Recorded information —
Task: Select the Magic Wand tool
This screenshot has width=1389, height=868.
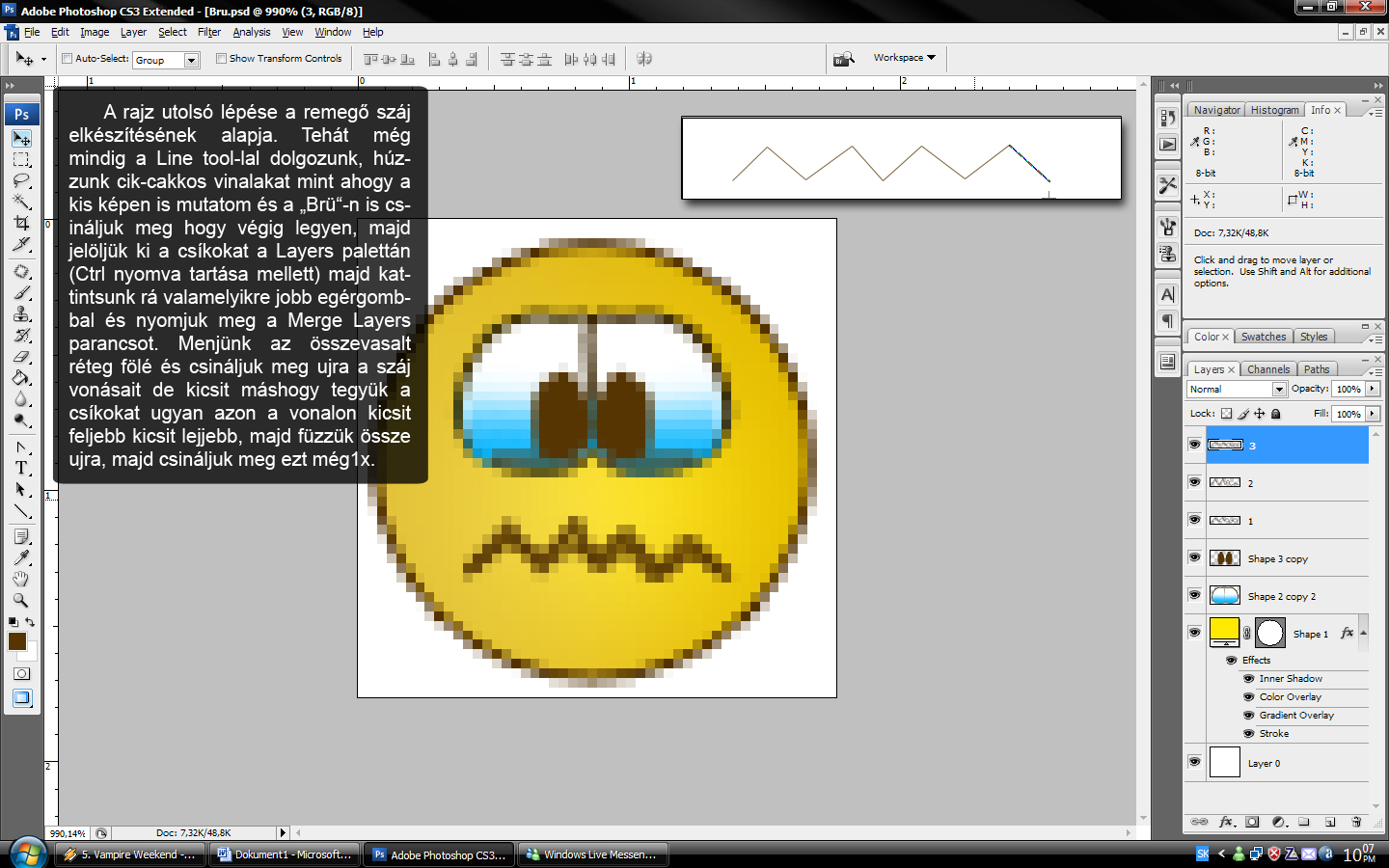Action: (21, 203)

* * *

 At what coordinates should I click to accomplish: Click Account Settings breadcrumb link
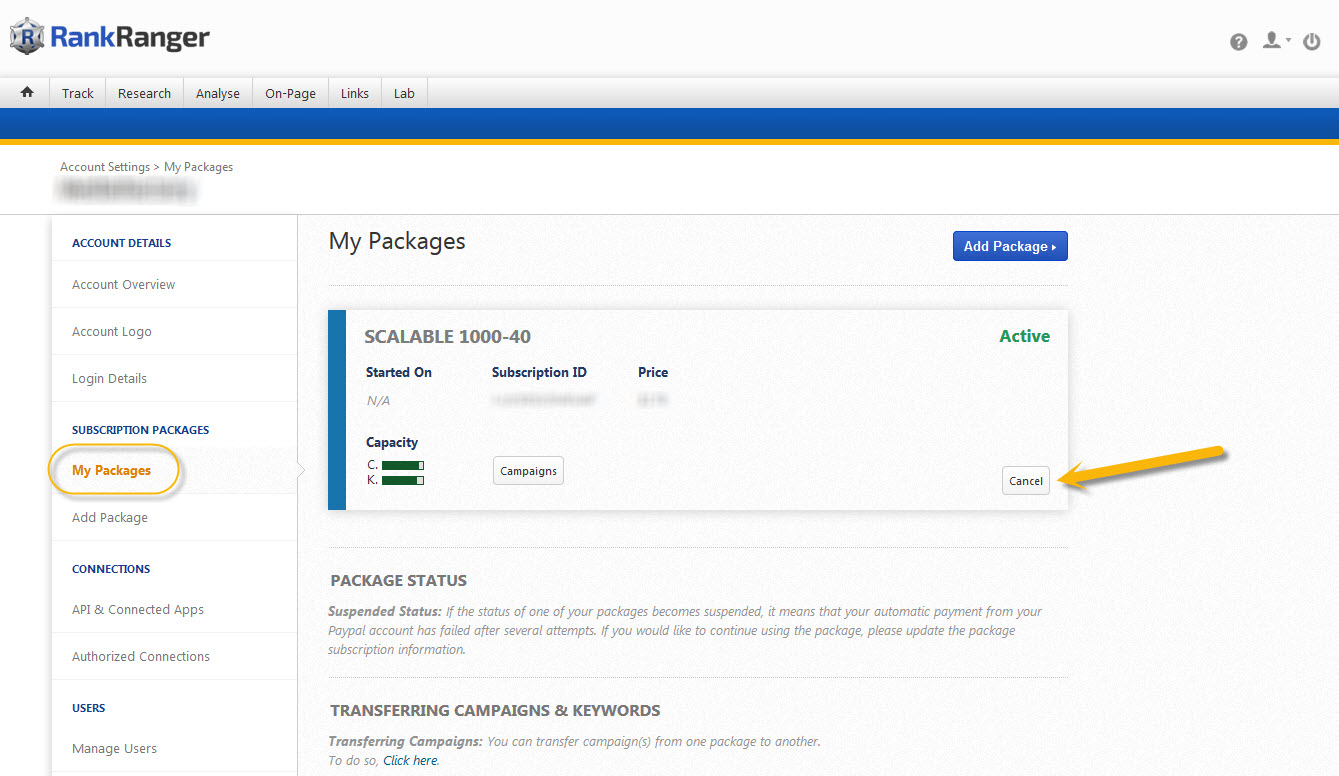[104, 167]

==

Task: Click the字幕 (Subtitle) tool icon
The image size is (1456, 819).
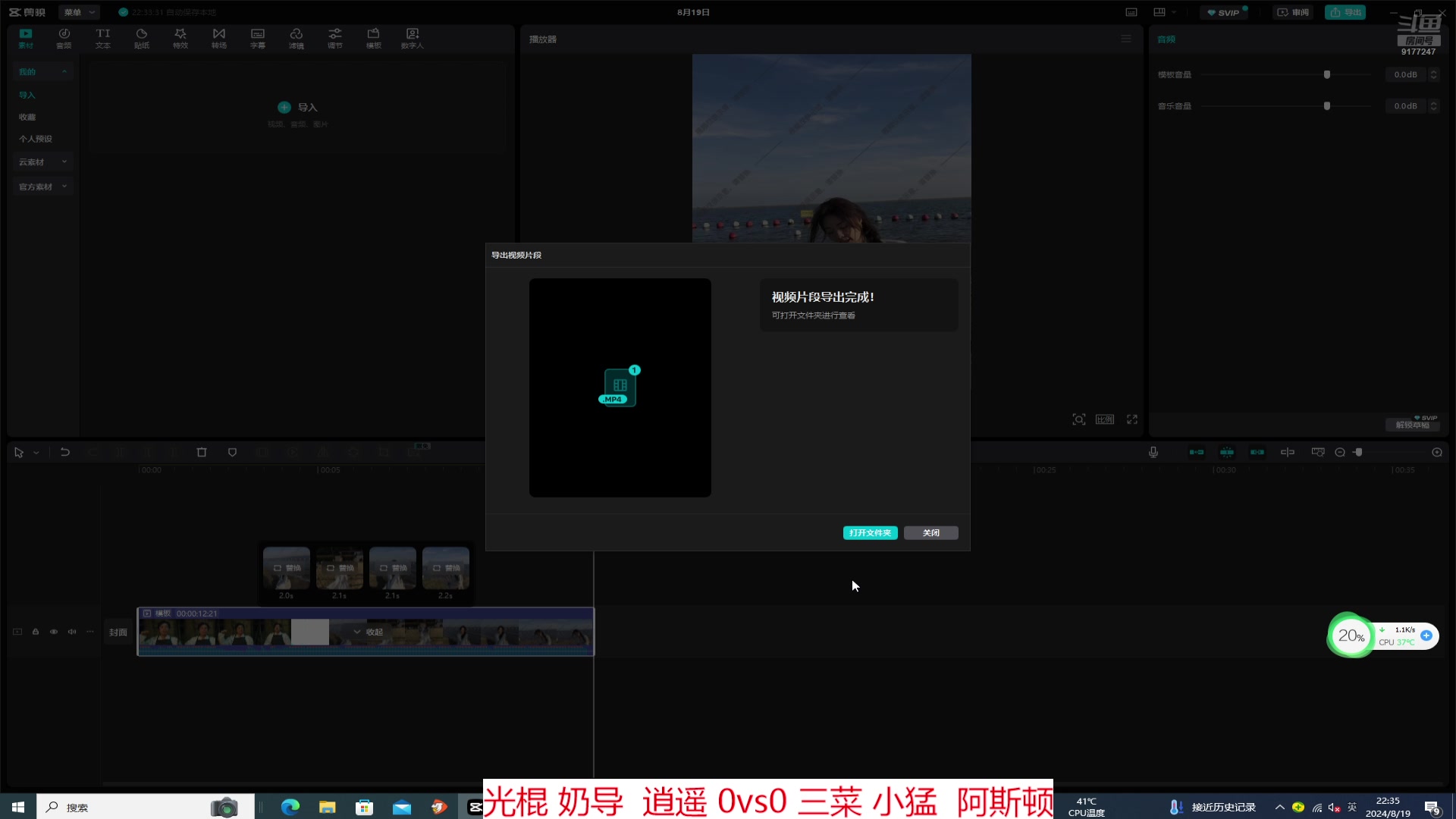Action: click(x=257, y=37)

What this task involves — Return only those lines of the records that contain the string "tool".

Answer box —
Task: Select the Magic Wand tool
Task: Click the字幕 (Subtitle) tool icon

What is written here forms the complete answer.